## DATASET RECORDS
---------------

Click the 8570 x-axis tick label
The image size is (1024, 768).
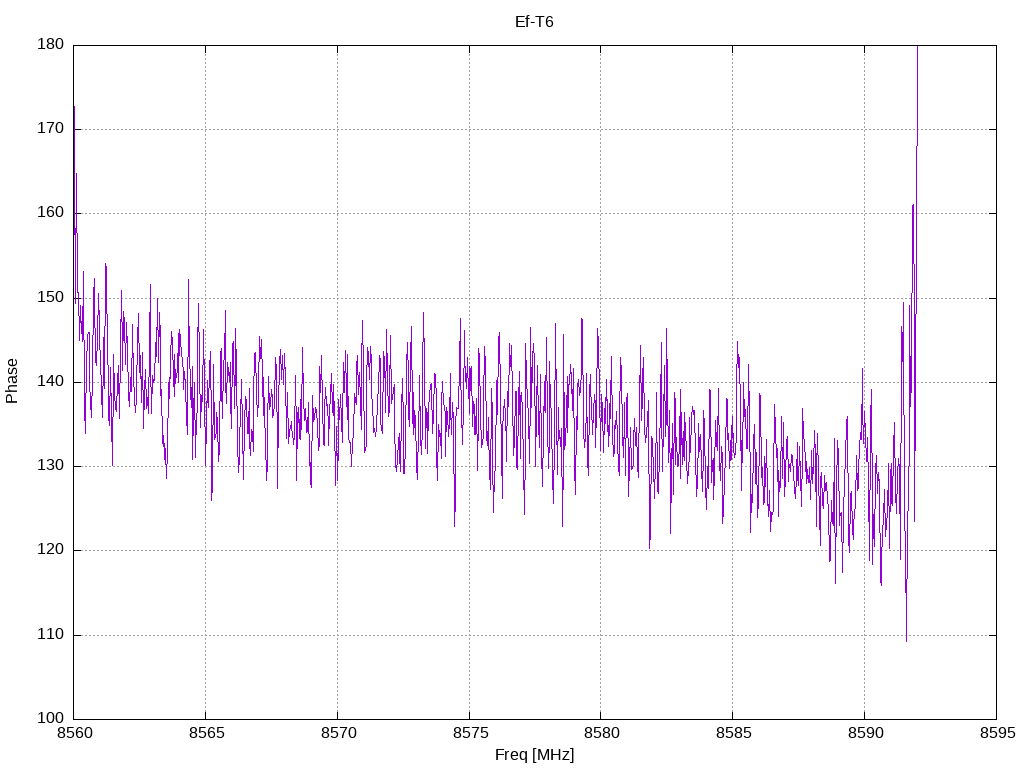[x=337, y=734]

---------------

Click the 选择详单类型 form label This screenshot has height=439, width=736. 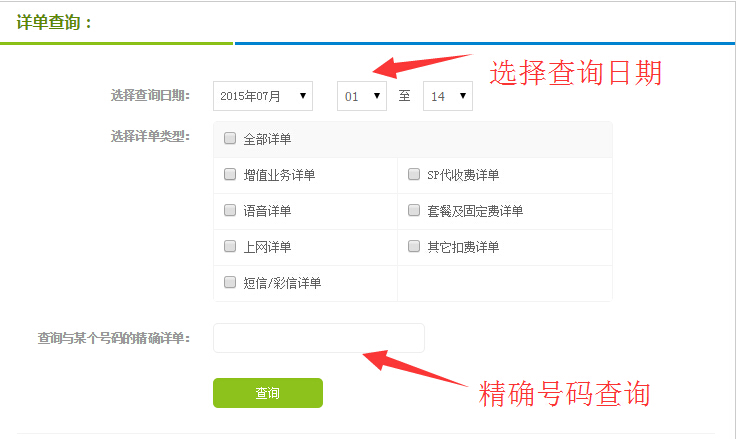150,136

---------------

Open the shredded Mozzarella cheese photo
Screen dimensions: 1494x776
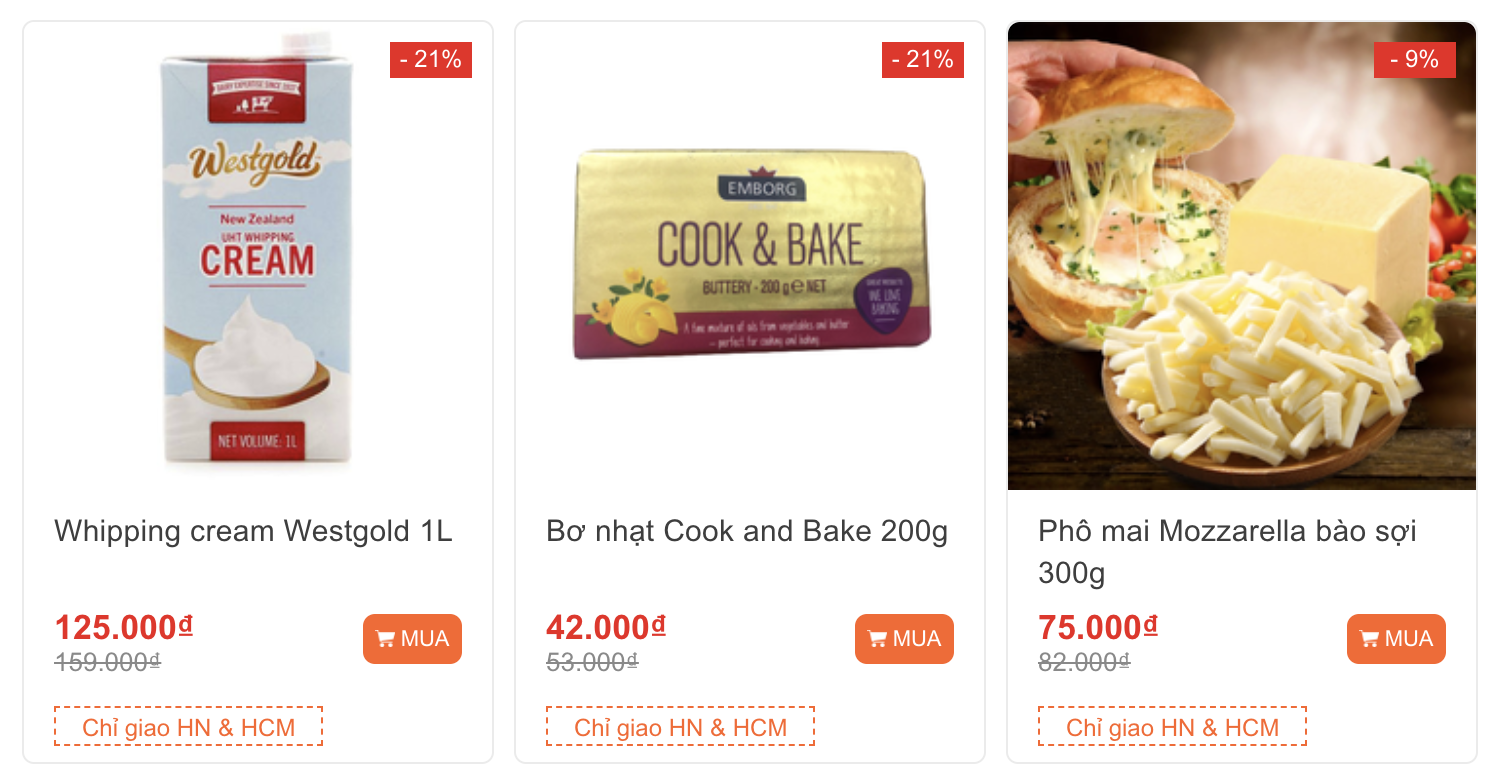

---------------

## YOUR GOAL
Could you restate, word for word, the lines above from the one with "Open the shredded Mozzarella cheese photo" to the one with "Screen dimensions: 1494x776", both included?

## SOLVED PROBLEM
Open the shredded Mozzarella cheese photo
Screen dimensions: 1494x776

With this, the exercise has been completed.